Azalea melihat sebuah tumpukkan seng yang sudah berkarat . Azalea berdiri kemudian berjalan ke tumpukkan seng yang berada disudut kamar itu.Dengan hati-hati, Azalea membalikkan tubuhnya membelakangi tumpukan seng itu. Azalea mengarahkan ikatan tali yang mengikat tangannya ke sudut seng yang sudah berkarat itu. Pelan-pelan Azalea menggesekkan ikatan tali itu, agar tidak menimbulkan suara. Keringat Azalea turun membasahi pipinya karena ia agak merasa lelah menggesek ikatan tali itu ke seng.

Butuh waktu hampir dua jam supaya ikatan tali itu benar-benar terlepas. Setelah ikatan tali itu terlepas dari tangan Azalea, Azalea langsung mengangkat tangannya kemudian melihat jam yang sudah menunjukkan pukul enam pagi.

Azalea langsung berjalan ke arah jendela. Jendela itu terlihat tidak bisa digunakan Azalea untuk kabur. Kaca tengah jendela itu terlihat pecah sehingga menyisakan sedikit ruang untuk bisa kabur. Azalea langsung menggelengan kepalanya. Jika ia memaksa untuk menerobos ruang sedikit itu, ujung-ujung kaca yang runcing itu akan melukai kulitnya dan jika Azalea memecahkan seluruh kaca jendela itu, maka akan terdengar suara yang cukup keras hingga komplotan Septiawan akan curiga.

Azalea membalikkan tubuhnya sambil berfikir keras. Azalea kemudian berjalan kearah pintu, berusaha untuk mendengar suara siapapun yang berada diluar sana. Azalea menempelkan telinganya ke pintu itu.

Nihil. Setelah menguping selama sepuluh menit, tidak ada suara apapun yang terdengar dari luar sana. Azalea mengira keadaan diluar sana sangat sepi, tidak ada orang. Azalea hendak membuka pintu itu, namun tiba-tiba seseorang membekap mulut Azalea dari belakang. Azalea ingin berteriak namun seseorang itu langsung berkata, “Diam, Lea.”

****

Arfid meletakkan ponsel dan tasnya di atas tanah yang sedang ia tapaki. Saat ini, Arfid memantau rumah kosong yang ada ditengah hutan salah satu kecamatan yang ada di Kota Palembang yang bernama Sekayu. Sinar rembulan menerangi rumah yang terlihat sepi dan sedikit menyeramkan itu.

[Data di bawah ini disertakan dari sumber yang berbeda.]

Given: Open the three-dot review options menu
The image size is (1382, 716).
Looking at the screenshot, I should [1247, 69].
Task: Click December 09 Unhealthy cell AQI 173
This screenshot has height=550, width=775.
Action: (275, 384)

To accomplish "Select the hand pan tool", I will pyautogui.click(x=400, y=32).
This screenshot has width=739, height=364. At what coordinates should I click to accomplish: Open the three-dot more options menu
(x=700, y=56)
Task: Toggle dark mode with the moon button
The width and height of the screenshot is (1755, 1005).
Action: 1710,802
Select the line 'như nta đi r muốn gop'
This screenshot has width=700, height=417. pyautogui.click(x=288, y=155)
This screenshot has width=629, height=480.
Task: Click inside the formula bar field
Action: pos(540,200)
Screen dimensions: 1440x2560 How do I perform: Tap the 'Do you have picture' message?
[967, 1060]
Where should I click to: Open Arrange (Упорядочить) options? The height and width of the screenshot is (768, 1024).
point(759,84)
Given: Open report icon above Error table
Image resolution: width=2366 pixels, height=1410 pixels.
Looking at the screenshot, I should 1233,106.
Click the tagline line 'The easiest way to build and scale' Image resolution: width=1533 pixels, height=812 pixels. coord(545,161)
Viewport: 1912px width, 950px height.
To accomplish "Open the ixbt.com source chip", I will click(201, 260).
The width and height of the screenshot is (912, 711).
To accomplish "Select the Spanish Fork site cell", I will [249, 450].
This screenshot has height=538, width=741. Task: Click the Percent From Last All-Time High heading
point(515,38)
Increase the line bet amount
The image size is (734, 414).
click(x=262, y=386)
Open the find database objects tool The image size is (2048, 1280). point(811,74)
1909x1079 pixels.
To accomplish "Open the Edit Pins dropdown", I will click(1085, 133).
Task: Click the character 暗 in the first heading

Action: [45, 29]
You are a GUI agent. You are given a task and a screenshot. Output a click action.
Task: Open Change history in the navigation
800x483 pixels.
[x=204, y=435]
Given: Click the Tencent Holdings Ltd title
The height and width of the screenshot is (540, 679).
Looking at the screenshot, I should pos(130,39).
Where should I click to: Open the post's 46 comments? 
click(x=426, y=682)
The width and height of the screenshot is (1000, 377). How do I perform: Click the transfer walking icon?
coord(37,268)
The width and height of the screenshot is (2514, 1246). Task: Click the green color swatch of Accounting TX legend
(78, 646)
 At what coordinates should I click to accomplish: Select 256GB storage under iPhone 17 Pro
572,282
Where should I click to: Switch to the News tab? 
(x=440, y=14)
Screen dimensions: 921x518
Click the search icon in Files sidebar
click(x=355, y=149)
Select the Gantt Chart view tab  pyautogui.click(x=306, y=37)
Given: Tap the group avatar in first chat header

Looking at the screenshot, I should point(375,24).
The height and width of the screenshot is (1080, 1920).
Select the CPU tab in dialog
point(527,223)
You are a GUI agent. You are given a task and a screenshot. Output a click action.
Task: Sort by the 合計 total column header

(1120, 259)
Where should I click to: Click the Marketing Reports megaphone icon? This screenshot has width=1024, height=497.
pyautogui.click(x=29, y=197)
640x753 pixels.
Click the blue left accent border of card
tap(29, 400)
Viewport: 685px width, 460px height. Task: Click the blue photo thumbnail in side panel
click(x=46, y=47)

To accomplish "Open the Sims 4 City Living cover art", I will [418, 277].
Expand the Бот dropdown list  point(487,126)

Sebelum menuju kesini, Arfid melakukan rapat bersama Mbak Metri  melalui telepon. Beruntung Ilham menceritakan kejadian yang menimpanya kepada Arfid. Arfid berjanji akan melindungi Ilham dan menyuruh Ilham untuk menginap dirumah orang tua demi keamanannya sendiri. Sambil memegang sebuah pistol, Arfid bergerak pelan menuju rumah itu dan meninggalkan ponselnya yang sengaja diaktifkan GPS.

Arfid melangkahkan kakinya dengan hati-hati sambil menelusuri rumah yang sudah hampir reyot itu. Arfid melirik kearah jendela kaca yang ujungnya terlihat runcing dan tajam. Arfid menemukan Azalea yang sedang menempelkan telinga ke pintu. Arfid meletakkan pistolnya ke hoster yang ada disamping pinggangnya. Dengan cepat, Arfid langsung masuk ke ruangan itu melalui jendela. Darah mengucur dari lengannya yang terluka karena bergesekkan dengan kaca yang tajam.

Tanpa memedulikan rasa perih yang ada di lengannya, Arfid berhasil masuk ke ruangan itu tanpa menghasilkan suara sekecil pun. Arfid berjalan dengan hati-hati menuju ke arah Azalea yang hendak membuka pintu. Arfid langsung membekap mulut Azalea. Azalea nyaris berteriak jika saja Arfid tidak berkata, “Diam,Lea.”

Azalea langsung membalikkan tubuhnya kemudian memeluk Arfid, “Maafkan aku.”

Arfid melepaskan pelukan Azalea kemudian menempelkan jari telunjuknya ke bibir Azalea. Azalea paham maksud Arfid. Arfid pun menyeret tangan Azalea ke tumpukan seng yang ada disudut.

Sinar matahari pagi sudah mulai masuk kedalam ruangan itu melalui jendela. Arfid hendak berjalan ke arah jendela itu namun gagal karena pintu ruangan itu terlihat akan dibuka. Arfid langsung menyeret Azalea untuk berada dibelakangnya.